The Crawford Fund (an initiative of the Australian Academy of Technological Sciences and Engineering - ATSE) organised an agenda setting conference in 2017 aimed at harnessing the potency of the data revolution for smallholder farmers in the developing countries that the food security portfolio of the Official Development Assistance programme engages with. A key feature of the development programming direction set out at this defining event was the fact that it, drew heavily from tech-preneurs and the private sector. There was a reiteration of language such as ‘overlaying agricultural transport and logistical data to generate a 3D augmented reality’ for decision makers to interact with; and using Artificial Intelligence (AI) techniques to optimise and classify data for actionable insights. The emphasis was on using innovation and digital technology to create efficiencies and better outcomes because asking the resource-poor frontline worker to do more is unfeasible.

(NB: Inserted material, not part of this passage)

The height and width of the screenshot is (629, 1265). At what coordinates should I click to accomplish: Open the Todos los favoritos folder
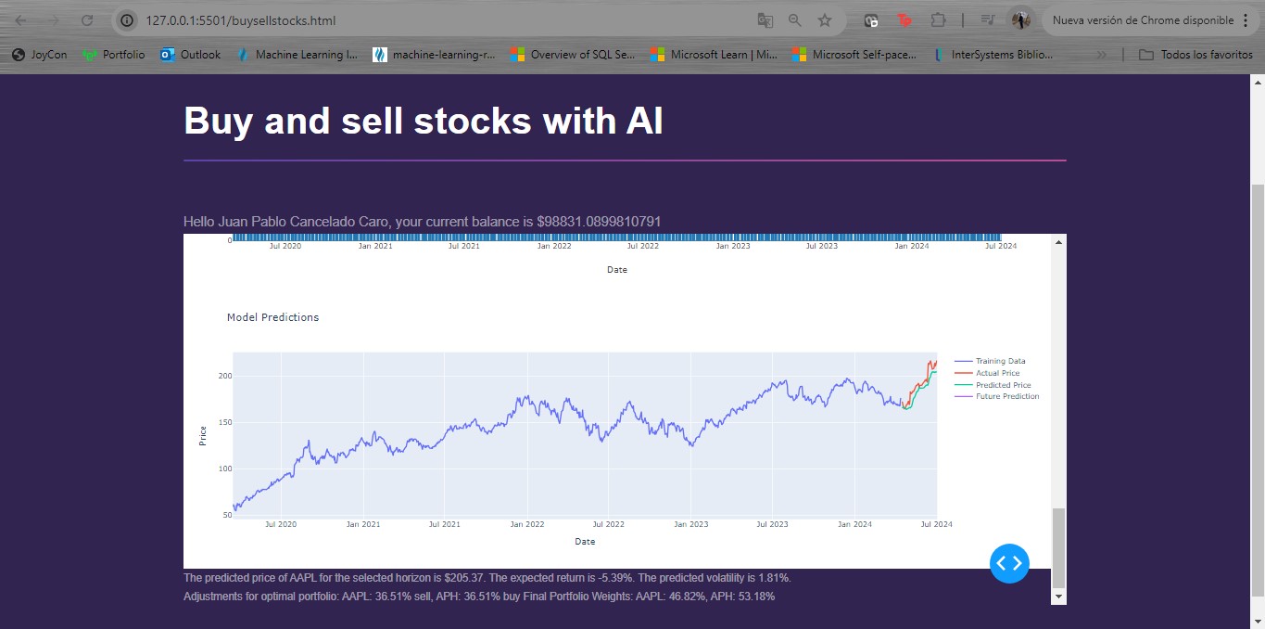[x=1195, y=55]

Authors writing about the post-2015 emphasis on the data revolution50 point out that if there is no recognition of the political nature of counting and the underrepresentation of the agency of disadvantaged groups in official statistics, then even with a data revolution, ‘the same people and the same things will continue to go uncounted’ (DLP 2015). Jerven (2013) makes the same point by weighing in on the data for development debate through an ethnographic engagement with the UN system of National Accounts and African statistical officers and their measurement practices. He documents the poor data quality of statistics, national income accounting and the role of political pressure from donor communities and local political leaders in the production of ‘poor’ numbers and indicators about Africa. By historicising agricultural statistics, which weren’t collected before agricultural extension services began in the postcolonial period, he argues that the data for development impulse

50 ‘The UN Secretary General was told two years ago by the 2012–13 High Level Panel of Eminent Persons on the Post-2015 Development Agenda that any follow-up to the Millennium Development Goals (MDGs) had to include a data revolution’ (DLP 2015).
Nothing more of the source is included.